== TRY IT ==
The entries below are to be returned exactly. Include all of them.

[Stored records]
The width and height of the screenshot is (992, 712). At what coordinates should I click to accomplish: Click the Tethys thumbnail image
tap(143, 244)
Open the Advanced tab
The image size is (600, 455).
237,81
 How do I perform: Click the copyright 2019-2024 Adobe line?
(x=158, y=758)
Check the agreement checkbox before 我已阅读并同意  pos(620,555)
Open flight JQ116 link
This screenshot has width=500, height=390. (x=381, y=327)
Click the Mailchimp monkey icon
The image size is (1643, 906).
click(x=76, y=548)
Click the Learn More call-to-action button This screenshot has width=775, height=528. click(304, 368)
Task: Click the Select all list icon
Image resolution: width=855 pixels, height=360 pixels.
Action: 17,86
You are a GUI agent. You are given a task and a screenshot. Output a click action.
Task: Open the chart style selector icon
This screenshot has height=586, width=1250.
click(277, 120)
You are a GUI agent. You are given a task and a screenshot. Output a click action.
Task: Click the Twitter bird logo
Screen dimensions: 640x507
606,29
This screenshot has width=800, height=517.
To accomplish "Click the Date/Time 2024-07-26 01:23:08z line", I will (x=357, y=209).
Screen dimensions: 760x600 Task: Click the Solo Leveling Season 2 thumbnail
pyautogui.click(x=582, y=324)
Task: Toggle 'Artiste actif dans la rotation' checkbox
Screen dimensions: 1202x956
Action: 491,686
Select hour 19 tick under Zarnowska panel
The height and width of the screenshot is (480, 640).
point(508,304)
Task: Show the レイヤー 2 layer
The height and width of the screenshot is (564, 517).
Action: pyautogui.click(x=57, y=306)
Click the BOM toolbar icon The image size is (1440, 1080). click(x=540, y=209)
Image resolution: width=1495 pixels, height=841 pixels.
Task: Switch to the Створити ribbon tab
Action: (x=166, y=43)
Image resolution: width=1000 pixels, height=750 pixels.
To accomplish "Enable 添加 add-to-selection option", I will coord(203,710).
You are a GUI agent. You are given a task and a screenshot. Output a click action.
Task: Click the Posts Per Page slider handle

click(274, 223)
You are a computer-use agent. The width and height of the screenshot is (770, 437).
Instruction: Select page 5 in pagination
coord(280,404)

== RESPONSE TO THE EXERCISE ==
The width and height of the screenshot is (992, 712). At what coordinates should I click to accomplish: Click the Tethys thumbnail image
tap(143, 244)
Open the Advanced tab
The image size is (600, 455).
237,81
 How do I perform: Click the copyright 2019-2024 Adobe line?
(x=158, y=758)
Check the agreement checkbox before 我已阅读并同意  pos(620,555)
Open flight JQ116 link
This screenshot has width=500, height=390. (x=381, y=327)
Click the Mailchimp monkey icon
The image size is (1643, 906).
click(x=76, y=548)
Click the Learn More call-to-action button This screenshot has width=775, height=528. click(304, 368)
Task: Click the Select all list icon
Image resolution: width=855 pixels, height=360 pixels.
Action: 17,86
You are a GUI agent. You are given a task and a screenshot. Output a click action.
Task: Open the chart style selector icon
This screenshot has height=586, width=1250.
click(277, 120)
You are a GUI agent. You are given a task and a screenshot. Output a click action.
Task: Click the Twitter bird logo
Screen dimensions: 640x507
606,29
This screenshot has width=800, height=517.
To accomplish "Click the Date/Time 2024-07-26 01:23:08z line", I will (x=357, y=209).
Screen dimensions: 760x600 Task: Click the Solo Leveling Season 2 thumbnail
pyautogui.click(x=582, y=324)
Task: Toggle 'Artiste actif dans la rotation' checkbox
Screen dimensions: 1202x956
Action: 491,686
Select hour 19 tick under Zarnowska panel
The height and width of the screenshot is (480, 640).
point(508,304)
Task: Show the レイヤー 2 layer
The height and width of the screenshot is (564, 517).
Action: pyautogui.click(x=57, y=306)
Click the BOM toolbar icon The image size is (1440, 1080). click(x=540, y=209)
Image resolution: width=1495 pixels, height=841 pixels.
Task: Switch to the Створити ribbon tab
Action: (x=166, y=43)
Image resolution: width=1000 pixels, height=750 pixels.
To accomplish "Enable 添加 add-to-selection option", I will coord(203,710).
You are a GUI agent. You are given a task and a screenshot. Output a click action.
Task: Click the Posts Per Page slider handle

click(274, 223)
You are a computer-use agent. The width and height of the screenshot is (770, 437).
Instruction: Select page 5 in pagination
coord(280,404)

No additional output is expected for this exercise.